• EXERCISE:
Below are the records; copy exactly the stretch from the line containing "Where should I click to: Open the Current" through the line containing "Task: Click the plus icon beside Add Asset", both ends included, and nothing else.

--- INPUT DATA Enclosed Below ---

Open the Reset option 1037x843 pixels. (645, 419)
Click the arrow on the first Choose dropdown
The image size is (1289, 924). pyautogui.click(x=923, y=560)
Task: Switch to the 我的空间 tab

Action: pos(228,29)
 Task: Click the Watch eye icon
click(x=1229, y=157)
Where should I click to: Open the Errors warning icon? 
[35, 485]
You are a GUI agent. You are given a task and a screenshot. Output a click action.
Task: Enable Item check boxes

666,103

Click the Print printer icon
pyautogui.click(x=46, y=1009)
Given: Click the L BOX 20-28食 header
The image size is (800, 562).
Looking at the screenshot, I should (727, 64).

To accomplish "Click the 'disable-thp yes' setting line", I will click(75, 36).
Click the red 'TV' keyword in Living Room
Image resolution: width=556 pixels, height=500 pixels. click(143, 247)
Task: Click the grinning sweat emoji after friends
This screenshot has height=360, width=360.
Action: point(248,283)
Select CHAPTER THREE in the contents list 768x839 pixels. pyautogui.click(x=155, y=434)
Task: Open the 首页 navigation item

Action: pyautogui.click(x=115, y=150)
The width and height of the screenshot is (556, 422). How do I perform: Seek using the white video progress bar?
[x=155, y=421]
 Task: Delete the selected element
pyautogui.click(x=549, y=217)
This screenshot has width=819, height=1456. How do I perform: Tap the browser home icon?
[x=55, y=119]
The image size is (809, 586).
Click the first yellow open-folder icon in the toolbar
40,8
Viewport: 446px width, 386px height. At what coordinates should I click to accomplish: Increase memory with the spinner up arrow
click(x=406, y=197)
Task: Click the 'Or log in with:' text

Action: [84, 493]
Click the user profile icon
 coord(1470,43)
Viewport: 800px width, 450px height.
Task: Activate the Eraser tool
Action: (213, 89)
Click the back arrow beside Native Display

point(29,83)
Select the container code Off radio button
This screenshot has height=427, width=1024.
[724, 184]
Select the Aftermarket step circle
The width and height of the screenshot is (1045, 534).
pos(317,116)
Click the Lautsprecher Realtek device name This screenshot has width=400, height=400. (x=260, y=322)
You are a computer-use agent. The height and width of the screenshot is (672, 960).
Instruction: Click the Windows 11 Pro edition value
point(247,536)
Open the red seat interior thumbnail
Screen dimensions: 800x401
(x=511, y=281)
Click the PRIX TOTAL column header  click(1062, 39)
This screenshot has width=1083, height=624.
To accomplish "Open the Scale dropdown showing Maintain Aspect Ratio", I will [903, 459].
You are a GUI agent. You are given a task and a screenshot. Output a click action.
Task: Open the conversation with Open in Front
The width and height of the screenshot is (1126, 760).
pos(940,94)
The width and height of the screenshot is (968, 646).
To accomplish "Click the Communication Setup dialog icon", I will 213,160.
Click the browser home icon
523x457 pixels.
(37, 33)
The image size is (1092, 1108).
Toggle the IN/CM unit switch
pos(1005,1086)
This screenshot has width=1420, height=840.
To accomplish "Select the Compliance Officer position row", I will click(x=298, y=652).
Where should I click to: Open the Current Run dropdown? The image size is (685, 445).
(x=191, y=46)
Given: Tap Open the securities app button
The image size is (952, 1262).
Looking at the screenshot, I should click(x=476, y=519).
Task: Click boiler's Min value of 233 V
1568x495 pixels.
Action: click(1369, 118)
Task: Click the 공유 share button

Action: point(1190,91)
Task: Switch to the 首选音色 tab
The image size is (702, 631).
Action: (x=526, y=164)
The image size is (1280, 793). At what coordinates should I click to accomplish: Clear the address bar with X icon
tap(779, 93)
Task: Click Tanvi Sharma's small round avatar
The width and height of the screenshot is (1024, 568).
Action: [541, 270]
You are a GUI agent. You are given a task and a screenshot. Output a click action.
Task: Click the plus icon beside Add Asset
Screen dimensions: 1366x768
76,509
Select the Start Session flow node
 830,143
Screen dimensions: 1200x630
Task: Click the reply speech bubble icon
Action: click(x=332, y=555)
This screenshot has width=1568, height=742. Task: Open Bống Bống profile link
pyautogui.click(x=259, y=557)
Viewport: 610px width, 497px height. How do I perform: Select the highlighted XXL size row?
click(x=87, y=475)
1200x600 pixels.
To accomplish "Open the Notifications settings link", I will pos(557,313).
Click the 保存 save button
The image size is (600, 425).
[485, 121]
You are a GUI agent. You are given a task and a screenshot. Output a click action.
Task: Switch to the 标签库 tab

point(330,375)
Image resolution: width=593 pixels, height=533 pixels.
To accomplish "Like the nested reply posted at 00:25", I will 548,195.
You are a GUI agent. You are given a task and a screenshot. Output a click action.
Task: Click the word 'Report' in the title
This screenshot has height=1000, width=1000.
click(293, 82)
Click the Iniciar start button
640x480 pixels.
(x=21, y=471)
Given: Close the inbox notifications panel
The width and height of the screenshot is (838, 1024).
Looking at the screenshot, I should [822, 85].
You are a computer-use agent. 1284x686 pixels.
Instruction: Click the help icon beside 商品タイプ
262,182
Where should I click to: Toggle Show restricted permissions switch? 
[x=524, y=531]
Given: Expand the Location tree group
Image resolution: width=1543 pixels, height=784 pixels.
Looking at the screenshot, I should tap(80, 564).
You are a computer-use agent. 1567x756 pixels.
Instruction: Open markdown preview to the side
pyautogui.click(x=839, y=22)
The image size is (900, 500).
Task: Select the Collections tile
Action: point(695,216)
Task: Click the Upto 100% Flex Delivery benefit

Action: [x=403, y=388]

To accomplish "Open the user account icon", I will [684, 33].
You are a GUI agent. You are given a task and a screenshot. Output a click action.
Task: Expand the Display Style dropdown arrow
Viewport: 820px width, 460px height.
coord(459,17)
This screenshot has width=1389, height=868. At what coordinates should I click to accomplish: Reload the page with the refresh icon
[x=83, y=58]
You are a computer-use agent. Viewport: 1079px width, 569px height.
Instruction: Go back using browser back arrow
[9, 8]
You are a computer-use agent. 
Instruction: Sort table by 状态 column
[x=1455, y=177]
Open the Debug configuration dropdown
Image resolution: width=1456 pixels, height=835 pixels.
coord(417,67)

--- End of Enclosed INPUT DATA ---

• YOUR RESPONSE:
Where should I click to: Open the Current Run dropdown? The image size is (685, 445).
(x=191, y=46)
Given: Tap Open the securities app button
The image size is (952, 1262).
Looking at the screenshot, I should click(x=476, y=519).
Task: Click boiler's Min value of 233 V
1568x495 pixels.
Action: click(1369, 118)
Task: Click the 공유 share button

Action: point(1190,91)
Task: Switch to the 首选音色 tab
The image size is (702, 631).
Action: (x=526, y=164)
The image size is (1280, 793). At what coordinates should I click to accomplish: Clear the address bar with X icon
tap(779, 93)
Task: Click Tanvi Sharma's small round avatar
The width and height of the screenshot is (1024, 568).
Action: [541, 270]
You are a GUI agent. You are given a task and a screenshot. Output a click action.
Task: Click the plus icon beside Add Asset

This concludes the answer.